Greta e Vanessa libere La famiglia: «Una gioia»

Vanessa Marzullo e Greta Ramelli, le due volontarie italiane rapite lo scorso 31 luglio in Siria tornano a casa. Ad annunciarne liberazione ed imminente rimpatrio con un messaggio alla Camera ci pensa ieri sera il ministro delle riforme, Maria Elena Boschi. Quel ritorno ci costa però assai caro.
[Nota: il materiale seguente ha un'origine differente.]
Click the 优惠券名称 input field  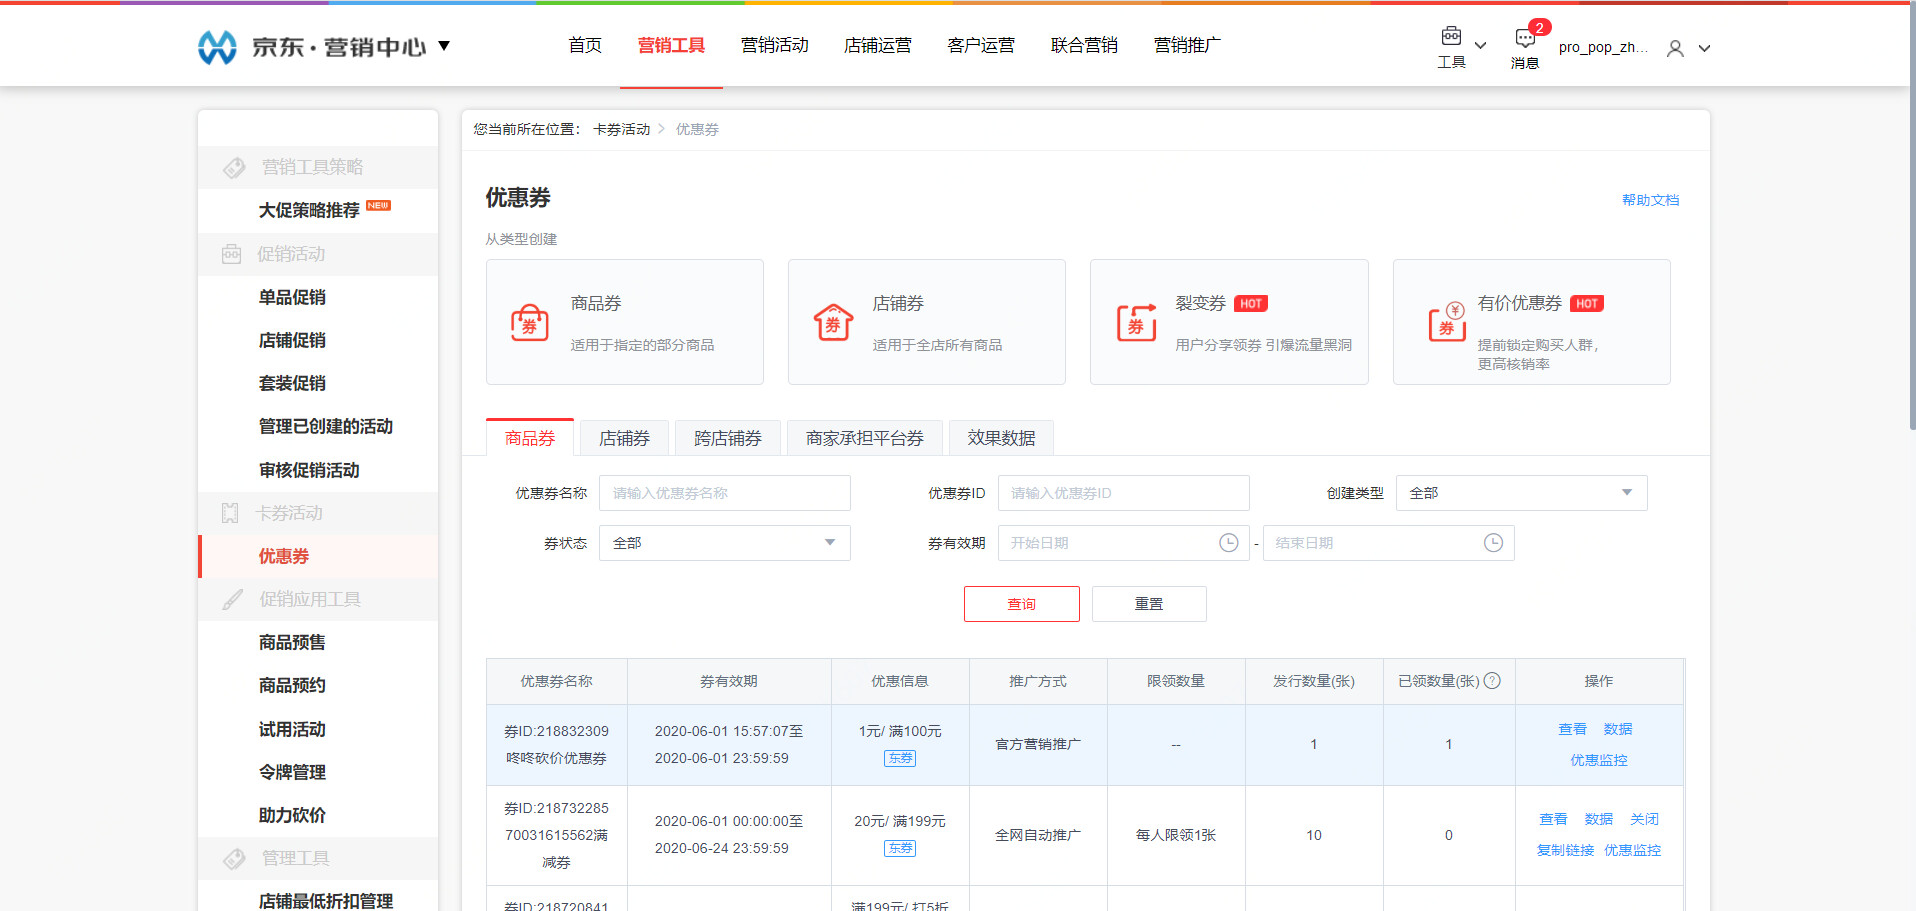(x=724, y=493)
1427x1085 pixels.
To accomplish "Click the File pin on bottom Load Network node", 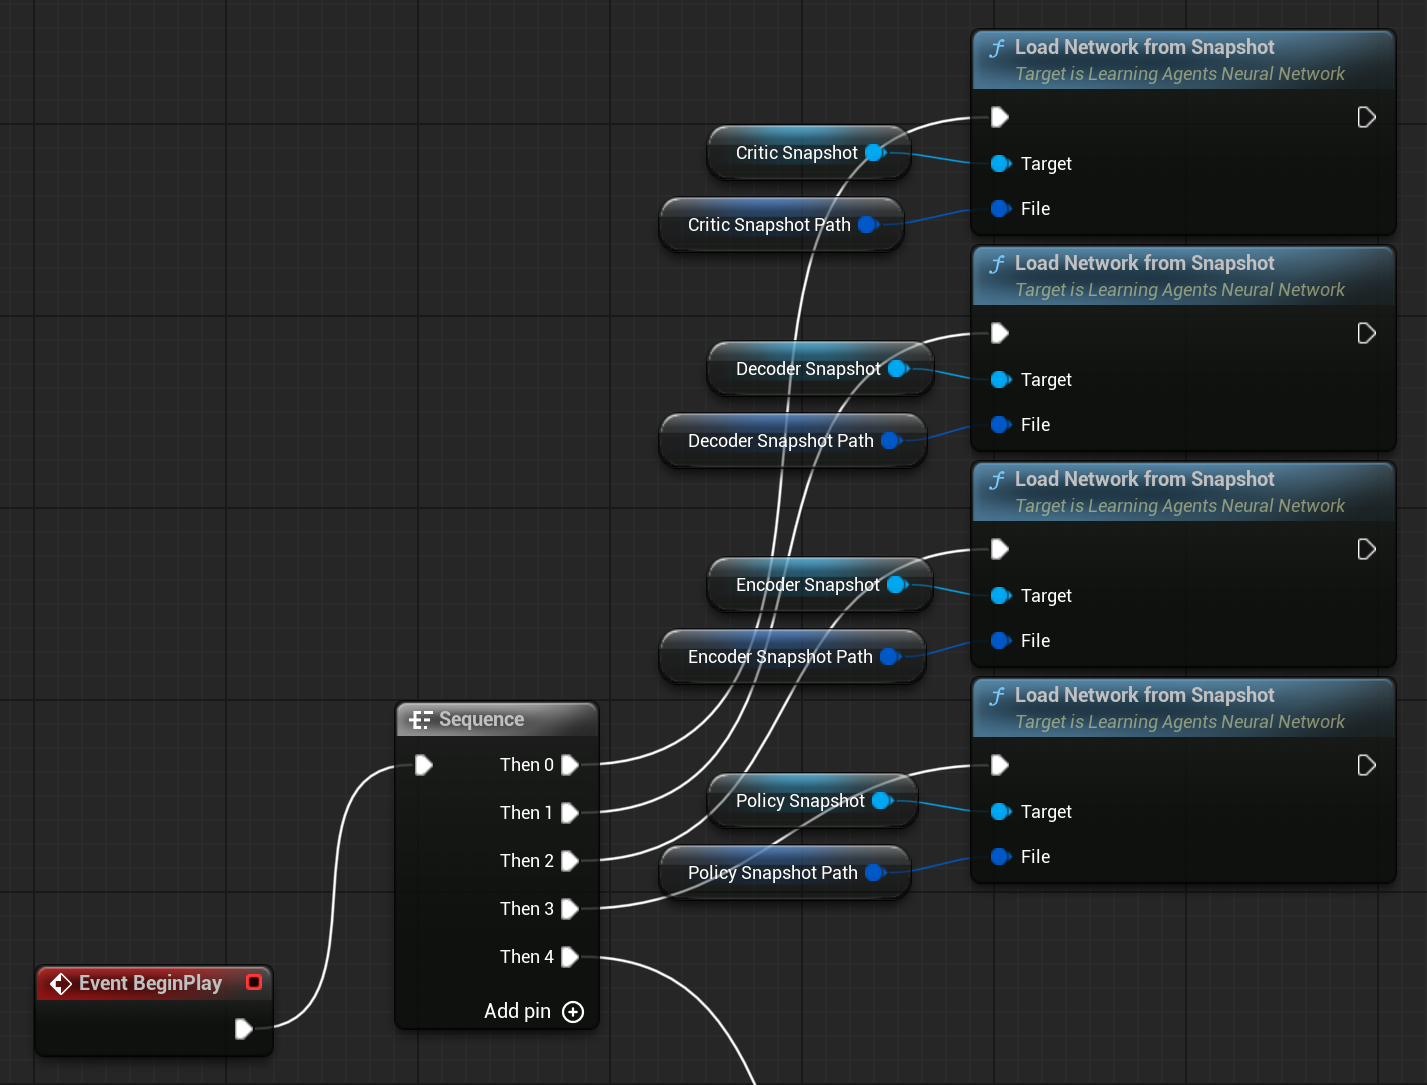I will [1001, 856].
A dar retta ai tweet lanciati dai gruppi ribelli, evidentemente orgogliosi delle proprie capacità di ricatto ed estorsione, la liberazione delle due «cooperanti» ci sarebbe costata 12 milioni di dollari, equivalenti al cambio corrente a circa dieci milioni di euro. Nonostante il prezzo l'Italia non può che esser contenta. Contenta per la salvezza di due giovani donne. Contenta per la capacità dimostrata ancora una volta dalla nostra intelligence di risolvere un caso complesso.

Contenta perché la vita dei cittadini continua a contare più della ragion di stato. Messe in chiaro queste doverose banalità restano da chiarire tutte le ambiguità di un caso per cui l'Italia ha dovuto sborsare una somma spropositata contribuendo involontariamente a finanziare quei gruppi del terrore che minacciano la nostra incolumità, attirano fanatici dal Vecchi Continente e ce li restituiscono pronti a colpirci al cuore.

Questo perché il viaggio Greta e Ramelli nel cuore dell'orrore siriano non inizia anni fa, quando molti ancora s'illudono che da quelle parti si combatta una democratica battaglia contro la tirannia di Bashar Assad. Lo sconclusionato viaggio, alla cui organizzazione partecipa il giornalista de Il Foglio Daniele Raineri, inizia a metà di quest'estate quando Italia e mondo intero hanno avuto tutto il tempo di prender coscienza dell'orrore rappresentato dall'Isis e dagli altri gruppi jihadisti siriani macchiatisi quotidianamente di atrocità e violazioni dei più elementari diritti umani. Ma non solo.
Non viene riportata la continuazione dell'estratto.